Return the listing word for word, as given.

|---|

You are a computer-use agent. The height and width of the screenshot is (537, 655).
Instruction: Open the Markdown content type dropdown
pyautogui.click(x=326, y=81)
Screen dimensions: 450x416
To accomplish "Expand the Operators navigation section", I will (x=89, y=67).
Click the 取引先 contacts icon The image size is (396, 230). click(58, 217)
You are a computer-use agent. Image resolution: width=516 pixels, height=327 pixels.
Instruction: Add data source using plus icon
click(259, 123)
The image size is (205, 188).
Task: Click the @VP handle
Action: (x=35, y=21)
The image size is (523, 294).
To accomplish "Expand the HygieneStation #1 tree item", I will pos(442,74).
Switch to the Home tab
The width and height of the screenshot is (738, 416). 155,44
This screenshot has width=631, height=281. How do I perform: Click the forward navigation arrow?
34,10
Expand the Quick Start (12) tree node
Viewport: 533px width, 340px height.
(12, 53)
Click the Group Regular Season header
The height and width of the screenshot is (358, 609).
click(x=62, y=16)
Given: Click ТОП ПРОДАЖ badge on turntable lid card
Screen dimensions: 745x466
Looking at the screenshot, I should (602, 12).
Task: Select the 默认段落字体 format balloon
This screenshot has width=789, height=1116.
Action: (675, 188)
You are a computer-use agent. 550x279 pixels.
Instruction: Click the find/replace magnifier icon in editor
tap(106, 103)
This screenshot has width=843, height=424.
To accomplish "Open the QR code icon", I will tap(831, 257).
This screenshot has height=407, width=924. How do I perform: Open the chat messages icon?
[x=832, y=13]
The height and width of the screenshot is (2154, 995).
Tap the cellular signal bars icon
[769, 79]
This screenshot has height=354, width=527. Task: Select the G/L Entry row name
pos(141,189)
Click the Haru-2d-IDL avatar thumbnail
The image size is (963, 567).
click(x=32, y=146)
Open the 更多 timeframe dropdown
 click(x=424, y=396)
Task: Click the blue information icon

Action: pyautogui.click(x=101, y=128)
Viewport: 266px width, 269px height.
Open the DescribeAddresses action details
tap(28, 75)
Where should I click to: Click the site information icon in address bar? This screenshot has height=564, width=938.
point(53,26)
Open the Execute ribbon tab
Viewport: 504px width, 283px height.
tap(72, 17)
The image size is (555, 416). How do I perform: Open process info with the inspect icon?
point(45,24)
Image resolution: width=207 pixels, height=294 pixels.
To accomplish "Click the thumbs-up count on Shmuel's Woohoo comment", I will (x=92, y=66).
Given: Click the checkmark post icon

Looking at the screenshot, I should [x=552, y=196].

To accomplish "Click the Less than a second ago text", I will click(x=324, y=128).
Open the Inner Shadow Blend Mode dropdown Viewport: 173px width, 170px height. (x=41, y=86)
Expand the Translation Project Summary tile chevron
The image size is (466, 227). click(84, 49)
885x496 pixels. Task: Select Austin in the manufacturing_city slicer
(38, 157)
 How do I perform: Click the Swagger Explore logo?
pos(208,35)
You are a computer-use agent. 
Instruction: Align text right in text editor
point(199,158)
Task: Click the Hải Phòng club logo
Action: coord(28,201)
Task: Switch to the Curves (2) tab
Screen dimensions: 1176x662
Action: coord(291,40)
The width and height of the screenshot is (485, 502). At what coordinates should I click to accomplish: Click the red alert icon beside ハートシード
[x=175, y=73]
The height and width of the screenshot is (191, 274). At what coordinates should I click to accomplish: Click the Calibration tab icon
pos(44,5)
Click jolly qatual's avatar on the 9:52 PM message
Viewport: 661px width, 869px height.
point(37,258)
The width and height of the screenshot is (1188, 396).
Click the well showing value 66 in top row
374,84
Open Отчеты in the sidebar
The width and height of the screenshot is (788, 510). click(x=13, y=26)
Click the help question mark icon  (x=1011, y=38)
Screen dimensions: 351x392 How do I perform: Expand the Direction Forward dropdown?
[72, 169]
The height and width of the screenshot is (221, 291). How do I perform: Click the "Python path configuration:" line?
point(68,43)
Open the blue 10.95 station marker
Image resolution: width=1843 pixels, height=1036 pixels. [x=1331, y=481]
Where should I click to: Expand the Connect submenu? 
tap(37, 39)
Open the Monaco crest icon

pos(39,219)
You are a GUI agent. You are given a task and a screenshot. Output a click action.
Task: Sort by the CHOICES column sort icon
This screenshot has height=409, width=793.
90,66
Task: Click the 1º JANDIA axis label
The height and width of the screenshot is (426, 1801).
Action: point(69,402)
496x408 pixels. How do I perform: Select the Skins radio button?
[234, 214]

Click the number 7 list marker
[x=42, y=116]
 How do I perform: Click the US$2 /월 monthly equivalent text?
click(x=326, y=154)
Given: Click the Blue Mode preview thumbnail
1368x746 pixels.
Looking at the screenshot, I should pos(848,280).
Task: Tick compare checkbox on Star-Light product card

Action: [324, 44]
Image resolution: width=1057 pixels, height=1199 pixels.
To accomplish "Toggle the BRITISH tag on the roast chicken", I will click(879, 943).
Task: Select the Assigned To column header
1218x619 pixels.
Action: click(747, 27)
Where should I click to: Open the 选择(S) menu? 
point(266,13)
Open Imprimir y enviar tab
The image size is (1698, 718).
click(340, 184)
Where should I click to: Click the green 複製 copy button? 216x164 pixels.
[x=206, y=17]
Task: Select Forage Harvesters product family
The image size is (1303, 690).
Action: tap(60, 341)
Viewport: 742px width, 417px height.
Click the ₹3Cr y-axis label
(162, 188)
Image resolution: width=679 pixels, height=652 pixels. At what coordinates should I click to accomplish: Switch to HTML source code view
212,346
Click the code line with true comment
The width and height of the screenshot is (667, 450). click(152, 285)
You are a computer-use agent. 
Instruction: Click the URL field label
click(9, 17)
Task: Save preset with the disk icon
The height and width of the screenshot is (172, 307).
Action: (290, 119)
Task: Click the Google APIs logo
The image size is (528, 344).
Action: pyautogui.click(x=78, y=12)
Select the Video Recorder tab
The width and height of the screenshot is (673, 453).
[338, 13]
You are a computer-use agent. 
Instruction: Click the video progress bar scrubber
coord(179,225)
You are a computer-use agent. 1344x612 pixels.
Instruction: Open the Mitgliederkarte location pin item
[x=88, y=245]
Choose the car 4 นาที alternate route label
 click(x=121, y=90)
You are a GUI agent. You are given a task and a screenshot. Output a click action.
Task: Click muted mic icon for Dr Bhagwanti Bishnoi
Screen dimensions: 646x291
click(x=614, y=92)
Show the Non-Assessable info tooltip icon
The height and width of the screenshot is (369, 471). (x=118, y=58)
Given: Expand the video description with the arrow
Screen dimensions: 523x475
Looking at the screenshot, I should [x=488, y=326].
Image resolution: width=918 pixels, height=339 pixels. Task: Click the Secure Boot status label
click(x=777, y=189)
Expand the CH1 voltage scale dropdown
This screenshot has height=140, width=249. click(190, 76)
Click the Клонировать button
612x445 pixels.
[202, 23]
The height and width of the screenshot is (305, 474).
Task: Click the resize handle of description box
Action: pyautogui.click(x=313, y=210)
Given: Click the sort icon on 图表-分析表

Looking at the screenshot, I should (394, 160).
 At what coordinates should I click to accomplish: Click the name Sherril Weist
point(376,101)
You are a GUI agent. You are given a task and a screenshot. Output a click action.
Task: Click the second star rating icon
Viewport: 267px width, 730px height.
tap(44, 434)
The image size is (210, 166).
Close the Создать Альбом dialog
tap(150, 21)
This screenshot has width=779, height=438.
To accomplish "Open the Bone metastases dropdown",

|---|

**Final answer**
You are a computer-use agent. The height and width of the screenshot is (537, 655).
Instruction: Open the Markdown content type dropdown
pyautogui.click(x=326, y=81)
Screen dimensions: 450x416
To accomplish "Expand the Operators navigation section", I will (x=89, y=67).
Click the 取引先 contacts icon The image size is (396, 230). click(58, 217)
You are a computer-use agent. Image resolution: width=516 pixels, height=327 pixels.
Instruction: Add data source using plus icon
click(259, 123)
The image size is (205, 188).
Task: Click the @VP handle
Action: (x=35, y=21)
The image size is (523, 294).
To accomplish "Expand the HygieneStation #1 tree item", I will pos(442,74).
Switch to the Home tab
The width and height of the screenshot is (738, 416). 155,44
This screenshot has width=631, height=281. How do I perform: Click the forward navigation arrow?
34,10
Expand the Quick Start (12) tree node
Viewport: 533px width, 340px height.
(12, 53)
Click the Group Regular Season header
The height and width of the screenshot is (358, 609).
click(x=62, y=16)
Given: Click ТОП ПРОДАЖ badge on turntable lid card
Screen dimensions: 745x466
Looking at the screenshot, I should (602, 12).
Task: Select the 默认段落字体 format balloon
This screenshot has width=789, height=1116.
Action: (675, 188)
You are a computer-use agent. 550x279 pixels.
Instruction: Click the find/replace magnifier icon in editor
tap(106, 103)
This screenshot has width=843, height=424.
To accomplish "Open the QR code icon", I will tap(831, 257).
This screenshot has height=407, width=924. How do I perform: Open the chat messages icon?
[x=832, y=13]
The height and width of the screenshot is (2154, 995).
Tap the cellular signal bars icon
[769, 79]
This screenshot has height=354, width=527. Task: Select the G/L Entry row name
pos(141,189)
Click the Haru-2d-IDL avatar thumbnail
The image size is (963, 567).
click(x=32, y=146)
Open the 更多 timeframe dropdown
 click(x=424, y=396)
Task: Click the blue information icon

Action: pyautogui.click(x=101, y=128)
Viewport: 266px width, 269px height.
Open the DescribeAddresses action details
tap(28, 75)
Where should I click to: Click the site information icon in address bar? This screenshot has height=564, width=938.
point(53,26)
Open the Execute ribbon tab
Viewport: 504px width, 283px height.
tap(72, 17)
The image size is (555, 416). How do I perform: Open process info with the inspect icon?
point(45,24)
Image resolution: width=207 pixels, height=294 pixels.
To accomplish "Click the thumbs-up count on Shmuel's Woohoo comment", I will (x=92, y=66).
Given: Click the checkmark post icon

Looking at the screenshot, I should [x=552, y=196].

To accomplish "Click the Less than a second ago text", I will click(x=324, y=128).
Open the Inner Shadow Blend Mode dropdown Viewport: 173px width, 170px height. (x=41, y=86)
Expand the Translation Project Summary tile chevron
The image size is (466, 227). click(84, 49)
885x496 pixels. Task: Select Austin in the manufacturing_city slicer
(38, 157)
 How do I perform: Click the Swagger Explore logo?
pos(208,35)
You are a computer-use agent. 
Instruction: Align text right in text editor
point(199,158)
Task: Click the Hải Phòng club logo
Action: coord(28,201)
Task: Switch to the Curves (2) tab
Screen dimensions: 1176x662
Action: coord(291,40)
The width and height of the screenshot is (485, 502). At what coordinates should I click to accomplish: Click the red alert icon beside ハートシード
[x=175, y=73]
The height and width of the screenshot is (191, 274). At what coordinates should I click to accomplish: Click the Calibration tab icon
pos(44,5)
Click jolly qatual's avatar on the 9:52 PM message
Viewport: 661px width, 869px height.
point(37,258)
The width and height of the screenshot is (1188, 396).
Click the well showing value 66 in top row
374,84
Open Отчеты in the sidebar
The width and height of the screenshot is (788, 510). click(x=13, y=26)
Click the help question mark icon  (x=1011, y=38)
Screen dimensions: 351x392 How do I perform: Expand the Direction Forward dropdown?
[72, 169]
The height and width of the screenshot is (221, 291). How do I perform: Click the "Python path configuration:" line?
point(68,43)
Open the blue 10.95 station marker
Image resolution: width=1843 pixels, height=1036 pixels. [x=1331, y=481]
Where should I click to: Expand the Connect submenu? 
tap(37, 39)
Open the Monaco crest icon

pos(39,219)
You are a GUI agent. You are given a task and a screenshot. Output a click action.
Task: Sort by the CHOICES column sort icon
This screenshot has height=409, width=793.
90,66
Task: Click the 1º JANDIA axis label
The height and width of the screenshot is (426, 1801).
Action: point(69,402)
496x408 pixels. How do I perform: Select the Skins radio button?
[234, 214]

Click the number 7 list marker
[x=42, y=116]
 How do I perform: Click the US$2 /월 monthly equivalent text?
click(x=326, y=154)
Given: Click the Blue Mode preview thumbnail
1368x746 pixels.
Looking at the screenshot, I should pos(848,280).
Task: Tick compare checkbox on Star-Light product card

Action: [324, 44]
Image resolution: width=1057 pixels, height=1199 pixels.
To accomplish "Toggle the BRITISH tag on the roast chicken", I will click(879, 943).
Task: Select the Assigned To column header
1218x619 pixels.
Action: click(747, 27)
Where should I click to: Open the 选择(S) menu? 
point(266,13)
Open Imprimir y enviar tab
The image size is (1698, 718).
click(340, 184)
Where should I click to: Click the green 複製 copy button? 216x164 pixels.
[x=206, y=17]
Task: Select Forage Harvesters product family
The image size is (1303, 690).
Action: tap(60, 341)
Viewport: 742px width, 417px height.
Click the ₹3Cr y-axis label
(162, 188)
Image resolution: width=679 pixels, height=652 pixels. At what coordinates should I click to accomplish: Switch to HTML source code view
212,346
Click the code line with true comment
The width and height of the screenshot is (667, 450). click(152, 285)
You are a computer-use agent. 
Instruction: Click the URL field label
click(9, 17)
Task: Save preset with the disk icon
The height and width of the screenshot is (172, 307).
Action: (290, 119)
Task: Click the Google APIs logo
The image size is (528, 344).
Action: pyautogui.click(x=78, y=12)
Select the Video Recorder tab
The width and height of the screenshot is (673, 453).
[338, 13]
You are a computer-use agent. 
Instruction: Click the video progress bar scrubber
coord(179,225)
You are a computer-use agent. 1344x612 pixels.
Instruction: Open the Mitgliederkarte location pin item
[x=88, y=245]
Choose the car 4 นาที alternate route label
 click(x=121, y=90)
You are a GUI agent. You are given a task and a screenshot. Output a click action.
Task: Click muted mic icon for Dr Bhagwanti Bishnoi
Screen dimensions: 646x291
click(x=614, y=92)
Show the Non-Assessable info tooltip icon
The height and width of the screenshot is (369, 471). (x=118, y=58)
Given: Expand the video description with the arrow
Screen dimensions: 523x475
Looking at the screenshot, I should [x=488, y=326].
Image resolution: width=918 pixels, height=339 pixels. Task: Click the Secure Boot status label
click(x=777, y=189)
Expand the CH1 voltage scale dropdown
This screenshot has height=140, width=249. click(190, 76)
Click the Клонировать button
612x445 pixels.
[202, 23]
The height and width of the screenshot is (305, 474).
Task: Click the resize handle of description box
Action: pyautogui.click(x=313, y=210)
Given: Click the sort icon on 图表-分析表

Looking at the screenshot, I should (394, 160).
 At what coordinates should I click to accomplish: Click the name Sherril Weist
point(376,101)
You are a GUI agent. You are given a task and a screenshot. Output a click action.
Task: Click the second star rating icon
Viewport: 267px width, 730px height.
tap(44, 434)
The image size is (210, 166).
Close the Создать Альбом dialog
tap(150, 21)
This screenshot has width=779, height=438.
To accomplish "Open the Bone metastases dropdown",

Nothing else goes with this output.